Task requirements:
(a) Using the Mr. Olympia article, say whether each statement below agrees with it. Answer yes or no for each and quote the words that decide it.
(i) In 1974 Arnold weighed 246 pounds.
(ii) Lee Haney finished second at the 1983 Mr. Olympia.
(iii) When shooting for the film ended, Arnold weighed 210 pounds.
(b) Rewrite the Mr. Olympia article starting with "Arnold won the" and going on through "record of seven.", replacing "Arnold" with "Schwarzenegger".

Extracted text:
=== Section Start ===
Arnold talked about how hard it’s to peak for a competition. “It’s very hard to get to that exact sweet spot and that’s what you did,” he told Curry. “You were 100 percent for that hour, everything was perfect.” And this, he continued, is vital, because the top five or six competitors are oh-so close and whoever is dialed in perfectly will most likely win.
Being The Best Arnold
Moderator Bill Cicherillo asked Arnold which version of Arnold was the best version.
“That’s hard to say,” Arnold began. Perhaps it was 1974 when he was a ripped, muscular and pretty-much perfect 246 pounds and dominated the sport. And then, he was asked to lose weight, a lot of weight, to co-star with Sally Field and Jeff Bridges in Stay Hungry. The director didn’t want him to look too much more massive than his co-stars.
“We finished shooting in early July,” Arnold said, adding he was down to a very lean 210 pounds. There wasn’t much time until Mr. Olympia, which he had won the five previous years. “I could only get up to 233 or 234 pounds on the day of the competition. I was ripped but light. Some thought that was my perfect body, but I felt I was too light and felt uncomfortable.”
Arnold won the competition. Was there ever a doubt?
A Helping Hand
Lee Haney told the story of how Arnold helped him win the first of his eight Mr. Olympia titles, which broke Arnold’s record of seven.
“At the 1983 Mr. Olympia I was third and I hate losing,” Haney said.
A few hours after the competition, at a gathering, Haney was down and depressed. “And, lo and behold, who comes over? Arnold. He says you look great on stage, but you need to do something about your posing and he said I’ll introduce you to my posing coach in California … and that once I got the posing down I’d be Mr. Olympia.”
Haney went on to say he thinks Arnold was testing him, to “see if I had it in here” and if he had the humility to take the helping hand Arnold offered, and follow through and do the work it required to be the best of the best.
He did. And won the title the next year, and seven more in a row.
Franco Columbu joined his long-time friends Arnold and the other legends on stage, pumping up the number of Mr. Olympia titles to 38.
They talked about how Joe Weider played a significant role in each of their careers, and how posing for a photo shoot for his magazine a day or two before an important competition helped them win.
“Those photo sessions were the most difficult things you could do,” Arnold said.
Weider would have them hold poses for several seconds, maybe a minute, sometimes even longer. And he’d ask them cough, which would add a little bit extra to a flex. Arnold and Franco would hold poses so long they would start to tremble and shake.
“You never want to shake in front of the judges, that looks amateurish,” Arnold said, adding all the extra-long posing they did for Weider helped sweat out any extra water in their bodies, perfect their posing techniques and eliminate the shakes when they “only” had to hold the poses for a few seconds during the competition a day or two later.
=== Section End ===
Records provided:
=== Section Start ===
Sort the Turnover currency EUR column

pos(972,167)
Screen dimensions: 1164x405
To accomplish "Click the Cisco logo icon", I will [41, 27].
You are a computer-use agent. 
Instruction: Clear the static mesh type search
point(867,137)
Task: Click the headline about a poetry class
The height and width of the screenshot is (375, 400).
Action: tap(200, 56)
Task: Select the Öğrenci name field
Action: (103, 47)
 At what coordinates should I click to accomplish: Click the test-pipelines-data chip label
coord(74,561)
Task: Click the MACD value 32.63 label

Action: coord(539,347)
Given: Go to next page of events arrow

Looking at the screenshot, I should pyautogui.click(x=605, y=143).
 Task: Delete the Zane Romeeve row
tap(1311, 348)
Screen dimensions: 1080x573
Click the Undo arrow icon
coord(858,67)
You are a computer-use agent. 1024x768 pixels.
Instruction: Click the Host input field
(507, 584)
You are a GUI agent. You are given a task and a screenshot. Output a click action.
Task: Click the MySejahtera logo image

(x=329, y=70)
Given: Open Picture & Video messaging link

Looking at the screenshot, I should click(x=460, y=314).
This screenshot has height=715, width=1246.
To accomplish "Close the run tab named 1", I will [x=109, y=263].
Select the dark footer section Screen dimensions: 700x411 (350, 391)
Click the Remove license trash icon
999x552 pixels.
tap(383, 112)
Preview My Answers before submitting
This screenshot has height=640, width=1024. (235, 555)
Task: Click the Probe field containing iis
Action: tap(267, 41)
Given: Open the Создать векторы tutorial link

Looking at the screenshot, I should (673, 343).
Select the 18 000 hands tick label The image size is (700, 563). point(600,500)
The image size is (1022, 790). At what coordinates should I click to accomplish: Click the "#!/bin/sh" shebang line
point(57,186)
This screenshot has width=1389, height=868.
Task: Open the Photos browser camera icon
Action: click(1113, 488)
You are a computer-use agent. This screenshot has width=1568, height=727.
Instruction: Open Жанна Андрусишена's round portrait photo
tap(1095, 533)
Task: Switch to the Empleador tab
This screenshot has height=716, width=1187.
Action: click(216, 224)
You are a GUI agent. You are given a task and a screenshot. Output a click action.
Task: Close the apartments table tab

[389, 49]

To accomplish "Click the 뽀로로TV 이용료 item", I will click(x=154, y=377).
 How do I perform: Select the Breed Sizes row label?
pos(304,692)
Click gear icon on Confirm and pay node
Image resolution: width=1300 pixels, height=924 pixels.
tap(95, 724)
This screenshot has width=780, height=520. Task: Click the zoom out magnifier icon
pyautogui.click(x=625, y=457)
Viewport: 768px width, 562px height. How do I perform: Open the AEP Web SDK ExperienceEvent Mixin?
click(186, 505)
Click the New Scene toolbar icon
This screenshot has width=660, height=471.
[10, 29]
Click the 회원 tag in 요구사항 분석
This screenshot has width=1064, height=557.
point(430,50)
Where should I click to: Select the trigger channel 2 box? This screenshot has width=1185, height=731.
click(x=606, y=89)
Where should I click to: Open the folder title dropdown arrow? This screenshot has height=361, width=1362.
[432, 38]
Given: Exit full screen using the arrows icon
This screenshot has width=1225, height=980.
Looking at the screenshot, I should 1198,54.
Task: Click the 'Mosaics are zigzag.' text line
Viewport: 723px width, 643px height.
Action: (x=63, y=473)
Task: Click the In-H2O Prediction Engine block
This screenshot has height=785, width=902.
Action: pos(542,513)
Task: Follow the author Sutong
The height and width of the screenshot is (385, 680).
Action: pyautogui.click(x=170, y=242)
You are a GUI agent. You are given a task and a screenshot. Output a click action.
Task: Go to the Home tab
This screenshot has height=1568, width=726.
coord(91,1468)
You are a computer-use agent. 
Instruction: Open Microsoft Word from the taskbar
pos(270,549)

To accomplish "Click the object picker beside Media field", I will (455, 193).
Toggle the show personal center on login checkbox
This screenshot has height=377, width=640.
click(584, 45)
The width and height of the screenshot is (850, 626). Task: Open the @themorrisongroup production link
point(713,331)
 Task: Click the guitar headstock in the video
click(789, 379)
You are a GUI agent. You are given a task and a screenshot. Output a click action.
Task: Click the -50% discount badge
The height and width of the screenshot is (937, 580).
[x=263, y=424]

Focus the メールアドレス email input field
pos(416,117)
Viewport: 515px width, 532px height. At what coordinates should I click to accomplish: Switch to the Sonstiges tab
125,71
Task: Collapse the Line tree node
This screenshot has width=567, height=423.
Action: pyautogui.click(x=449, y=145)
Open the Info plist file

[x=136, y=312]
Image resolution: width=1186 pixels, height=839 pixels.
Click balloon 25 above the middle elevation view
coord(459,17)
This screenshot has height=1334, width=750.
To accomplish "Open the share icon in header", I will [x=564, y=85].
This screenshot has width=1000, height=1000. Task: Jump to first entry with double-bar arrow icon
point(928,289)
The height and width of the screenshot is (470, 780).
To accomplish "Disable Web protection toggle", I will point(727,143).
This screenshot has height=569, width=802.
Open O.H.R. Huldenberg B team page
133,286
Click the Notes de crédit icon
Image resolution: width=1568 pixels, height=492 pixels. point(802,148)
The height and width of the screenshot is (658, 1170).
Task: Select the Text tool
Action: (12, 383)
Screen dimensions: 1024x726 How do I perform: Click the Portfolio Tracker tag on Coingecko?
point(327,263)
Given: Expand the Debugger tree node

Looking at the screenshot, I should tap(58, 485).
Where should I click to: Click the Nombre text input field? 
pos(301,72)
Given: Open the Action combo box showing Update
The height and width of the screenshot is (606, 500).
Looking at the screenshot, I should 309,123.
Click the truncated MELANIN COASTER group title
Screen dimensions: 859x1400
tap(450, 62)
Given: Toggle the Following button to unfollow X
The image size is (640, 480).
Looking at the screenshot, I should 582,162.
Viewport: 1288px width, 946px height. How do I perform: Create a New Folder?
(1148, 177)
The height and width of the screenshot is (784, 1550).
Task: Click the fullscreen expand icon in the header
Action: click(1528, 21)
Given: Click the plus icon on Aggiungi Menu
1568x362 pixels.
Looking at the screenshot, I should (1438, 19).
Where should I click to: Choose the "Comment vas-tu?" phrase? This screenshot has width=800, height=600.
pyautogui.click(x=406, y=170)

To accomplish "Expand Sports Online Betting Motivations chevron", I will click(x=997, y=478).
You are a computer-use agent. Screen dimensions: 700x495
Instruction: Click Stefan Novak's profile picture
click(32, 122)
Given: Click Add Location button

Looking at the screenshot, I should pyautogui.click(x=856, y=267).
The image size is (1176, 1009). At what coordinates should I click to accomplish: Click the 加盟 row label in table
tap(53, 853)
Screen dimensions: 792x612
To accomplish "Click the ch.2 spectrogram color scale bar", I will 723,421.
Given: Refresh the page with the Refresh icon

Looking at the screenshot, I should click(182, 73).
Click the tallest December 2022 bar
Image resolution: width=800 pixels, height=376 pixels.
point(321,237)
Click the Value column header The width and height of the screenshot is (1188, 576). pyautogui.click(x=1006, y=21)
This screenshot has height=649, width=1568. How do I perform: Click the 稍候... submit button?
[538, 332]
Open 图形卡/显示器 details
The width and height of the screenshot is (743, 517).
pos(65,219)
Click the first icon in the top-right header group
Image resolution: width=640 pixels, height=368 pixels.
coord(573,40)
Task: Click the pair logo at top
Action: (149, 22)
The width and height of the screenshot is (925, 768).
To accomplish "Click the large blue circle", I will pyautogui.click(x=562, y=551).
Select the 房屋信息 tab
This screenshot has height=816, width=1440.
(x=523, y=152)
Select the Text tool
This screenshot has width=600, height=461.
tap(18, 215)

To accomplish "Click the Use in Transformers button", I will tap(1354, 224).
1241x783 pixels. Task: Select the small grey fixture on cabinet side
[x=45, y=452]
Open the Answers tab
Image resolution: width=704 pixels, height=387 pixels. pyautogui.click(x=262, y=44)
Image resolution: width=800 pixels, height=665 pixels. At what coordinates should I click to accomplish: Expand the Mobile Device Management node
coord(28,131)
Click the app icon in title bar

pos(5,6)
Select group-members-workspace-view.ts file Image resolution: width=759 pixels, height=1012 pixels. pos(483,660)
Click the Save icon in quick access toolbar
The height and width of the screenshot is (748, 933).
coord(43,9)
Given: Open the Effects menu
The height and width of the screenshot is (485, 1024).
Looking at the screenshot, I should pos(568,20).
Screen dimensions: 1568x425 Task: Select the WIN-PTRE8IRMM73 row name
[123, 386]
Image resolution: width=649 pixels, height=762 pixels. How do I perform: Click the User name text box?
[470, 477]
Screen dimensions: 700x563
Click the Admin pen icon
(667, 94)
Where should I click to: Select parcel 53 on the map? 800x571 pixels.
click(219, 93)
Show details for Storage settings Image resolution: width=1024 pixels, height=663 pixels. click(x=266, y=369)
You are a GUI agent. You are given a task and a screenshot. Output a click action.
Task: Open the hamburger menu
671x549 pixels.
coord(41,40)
=== Section End ===
Outputs in order:
(a)
(i) Yes: "he was a ripped, muscular and pretty-much perfect 246 pounds"
(ii) No: "At the 1983 Mr. Olympia I was third and I hate losing"
(iii) Yes: "he was down to a very lean 210 pounds"

(b)
Schwarzenegger won the competition. Was there ever a doubt?
A Helping Hand
Lee Haney told the story of how Schwarzenegger helped him win the first of his eight Mr. Olympia titles, which broke Schwarzenegger’s record of seven.